In 1991, Milton appointed Needham High School president Edwin P. Fredie as headmaster. According to The New York Times, this made Milton "the first major American boarding school with a black headmaster." Fredie served until 1999 and was succeeded by Milton's first female headmaster, Robin Robertson, who served until 2007.
From 2015 to 2020, Milton conducted a $182 million fundraising campaign, which included $48 million for student financial aid and funded upgrades to Milton's science, art, drama, and athletic facilities.
In a typical year, the Upper School enrolls 100 freshmen, 25 incoming sophomores, and 15 incoming juniors.2023-2024 Admissions Catalogue, p. 73. The Lower School enrolls 24 kindergarteners, 8 incoming fourth-graders, 13 incoming sixth-graders, and 10 incoming seventh-graders.
In the 2021–22 school year, the Lower School educated 317 students.
In the same year, tuition at the Lower School ranged from $42,950 for kindergarteners to $62,550 for middle schoolers.
Milton's athletics rival is the Noble and Greenough School of Dedham (colloquially "Nobles"). The two schools began playing an annual football game in 1886, and contest the fifth-oldest high school football rivalry in the United States. In 2020, Milton and Nobles were the two largest feeders to Harvard's Harvard Crimson; Milton supplied nine Harvard athletes and Nobles supplied fifteen.

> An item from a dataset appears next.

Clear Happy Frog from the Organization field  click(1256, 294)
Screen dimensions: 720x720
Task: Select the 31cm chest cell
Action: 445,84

In 2005, the school expelled five members of the boys' varsity ice hockey team for obtaining oral sex from a 15-year-old female student on three separate occasions. Following an investigation by the Norfolk County District Attorney, all five expelled students were indicted for statutory rape. The DA dropped the charges against the three older students in exchange for an apology, 100 hours of community service, and two years of probation. (The two younger students were indicted in juvenile court, where fewer details are disclosed to the public.) The female student was placed on administrative leave and eventually transferred to a different school. One of the expelled students later sued the academy, but his suit was dismissed in 2007. Two Milton graduates used this story as the inspiration for a book, which was later adapted into a movie.